Accès aux soins, pouvoir d’agir et expertises des personnes concernées
Dans la lignée de ces ODD, le projet porte une vision positive et engagée de l’être humain. Le collectif décrit plus haut se retrouve autour de valeurs et principes d’actions conjoints :
- Une approche globale de la santé2 à l’écoute de la personne, ses besoins et ses attentes.
- Participation et expertise des personnes concernées : le collectif promeut la confiance dans l’être humain, confiance dans les capacités de chacun mais aussi confiance dans la volonté à agir pour le bien commun.
- Rigueur scientifique : le projet s’appuie sur des données probantes et sur des principes d’intervention éprouvés.
Un collectif adapté aux enjeux
Les valeurs sont mises en oeuvre sur le terrain par les acteurs du collectif mais aussi et plus concrètement par :
- Les personnes hébergées : le projet est construit sur la participation de tous à la promotion de la santé mentale et s’appuie fortement sur leur expertise et leurs compétences;
- Les professionnels des structures d’hébergement adhérentes à la Fédération des acteurs de la solidarité.
Ce projet s’oriente vers les personnes accompagnées et les professionnels des Centres d’Hébergement et de Réinsertion Sociale (CHRS) ainsi que des pensions de familles. En effet, au sein de ces structures, il s’agit d’un accompagnement à moyen-long terme qui permet la mise en place de formations et d’ateliers qui se déroulent sur plusieurs mois.
Perspectives autour de la participation et de l’innovation
Le projet Pouvoir agir participe donc à la promotion d'une meilleure santé mentale. En outre, il permet l'utilisation du pouvoir d'agir comme levier d'épanouissement et vecteur d'innovation dans le champ complexe de la prévention.
S’appuyant fortement sur la participation des personnes concernées, les actions imaginées par les participants ne seront complètement descriptibles qu’une fois le projet terminé (2021).
Les effets attendus sont connus et étudiés :
- Une meilleure connaissance des enjeux de santé mentale en lien avec la précarité pour les participants aux formations (Commission de santé mentale du Canada, 20193 ) ;
- Amélioration de la santé mentale des personnes vivant au sein des CHRS ciblés par l’action (voir Shankland 2012 pour les liens entre comportements pro-sociaux et bien-être) ;
- Développement de l’autonomie et d’une dynamique d’engagement au sein des CHRS visés.

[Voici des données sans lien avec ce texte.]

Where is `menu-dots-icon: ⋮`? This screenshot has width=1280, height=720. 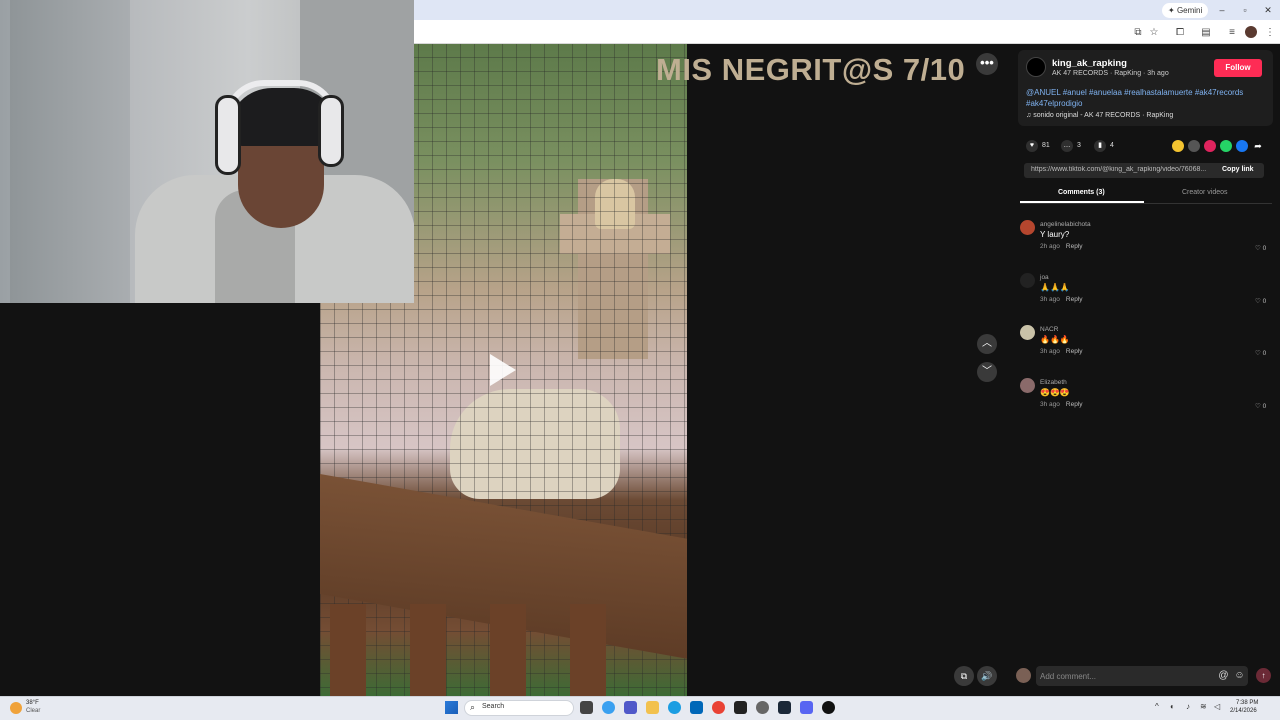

Ce projet repose sur la participation et la créativité des participants aux atelier . Il dépend aussi de la confiance des partenaires qui ne peuvent connaître à l’avance les actions qui émergeront des ateliers d’innovation.
Ainsi, mêler l’expertise des professionnels et des participants, améliorer leur connaissances/compétences sur les enjeux de santé mentale et les accompagner dans la création de projets à impact dans ce même champ permettra de proposer une action globale et durable pour améliorer le bien-être et la santé des personnes en situation de précarité.
- 1Chauvin et Parizot, 2005 : enquête menée sur les lieux de vie de populations précaires.
- 2Actions visant plusieurs cibles (individus et différentes facettes de l’environnement) et ce, dans des multiples sites d’intervention. Milieux et cibles constituent ainsi les dimensions-clés de l’intégration de l’approche écologique dans les programmes de promotion de la santé.